**Page excerpt**
+++++
The Resilience Project is a youth-led programme founded in the UK in 2020 to preserve and enhance the resilience of today's youth through a peer-support programme.

The Resilience Project now delivers 10-week Resilience Circle programmes throughout Europe and East Africa. Climate Cares, along with the CIRCLE research group at Stanford University, are evaluating the impact of the Resilience Circles on climate anxiety, risk of burnout, mental health and wellbeing, social connection, leadership capabilities and climate agency. It is the first evaluation of such a peer-support based climate-mental health intervention. The Board of Youth is co-designing the project.

Changing Worlds study

The Changing Worlds Study is establishing an evidence base for how young people are affected by climate change awareness.

In 2019 the Climate Cares programme began with the recognition of the lack of research into the nature, prevalence and severity of the impacts of climate awareness on mental health. This built on an understanding that a rapidly changing future outlook could be contributing to rising rates of psychological distress and poor mental health in young people. At the time there was no literature assessing this hypothesis.

Understanding youth response to the climate crisis

The Climate Cares Centre, led by Dr Emma Lawrance, worked with collaborators around the world to run one of the first studies to understand how young people were responding psychologically to awareness of the climate crisis, and the links with mental health, positive and negative life impacts and agency to respond.

The survey study developed with a Young Person’s Advisory Group (YPAG) and was adapted and run with partners and YPAGs in three Caribbean nations, India and the USA. Results have been featured at the Planetary Health Alliance Annual Meeting and on the WHO stage for COP27.
+++++
**Raw data**
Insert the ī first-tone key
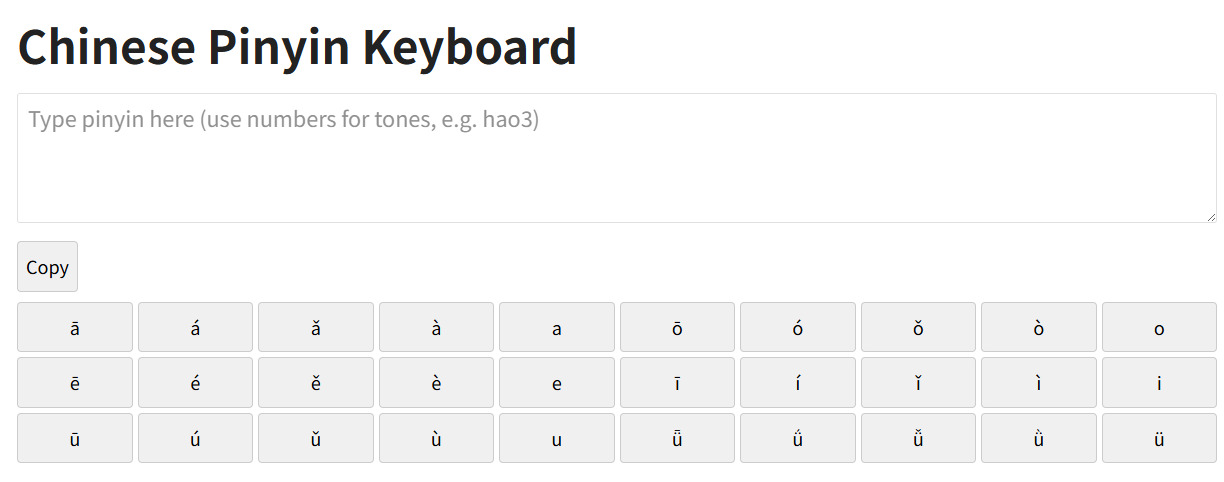1224x482 pixels. [x=677, y=383]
+++++
**Parts of the exercise**
[a] In the Climate Cares text, who led the Climate Cares Centre?
[b] Retype the passage of the Climate Cares text from "Understanding youth response" up to and including "stage for COP27.".
[c] Condense the paragraph of the Climate Cares text that begins "The Resilience Project now delivers" into a shorter version that keeps its main facts.

**Answers for the exercise**
[a] Dr Emma Lawrance.

[b]
Understanding youth response to the climate crisis

The Climate Cares Centre, led by Dr Emma Lawrance, worked with collaborators around the world to run one of the first studies to understand how young people were responding psychologically to awareness of the climate crisis, and the links with mental health, positive and negative life impacts and agency to respond.

The survey study developed with a Young Person’s Advisory Group (YPAG) and was adapted and run with partners and YPAGs in three Caribbean nations, India and the USA. Results have been featured at the Planetary Health Alliance Annual Meeting and on the WHO stage for COP27.

[c] The Resilience Project runs 10-week Resilience Circle programmes across Europe and East Africa. Climate Cares and the CIRCLE research group at Stanford University are evaluating how the circles affect climate anxiety, burnout risk, mental health and wellbeing, social connection, leadership capabilities and climate agency. This is the first evaluation of a peer-support-based climate-mental health intervention of this kind. The Board of Youth co-designs the project.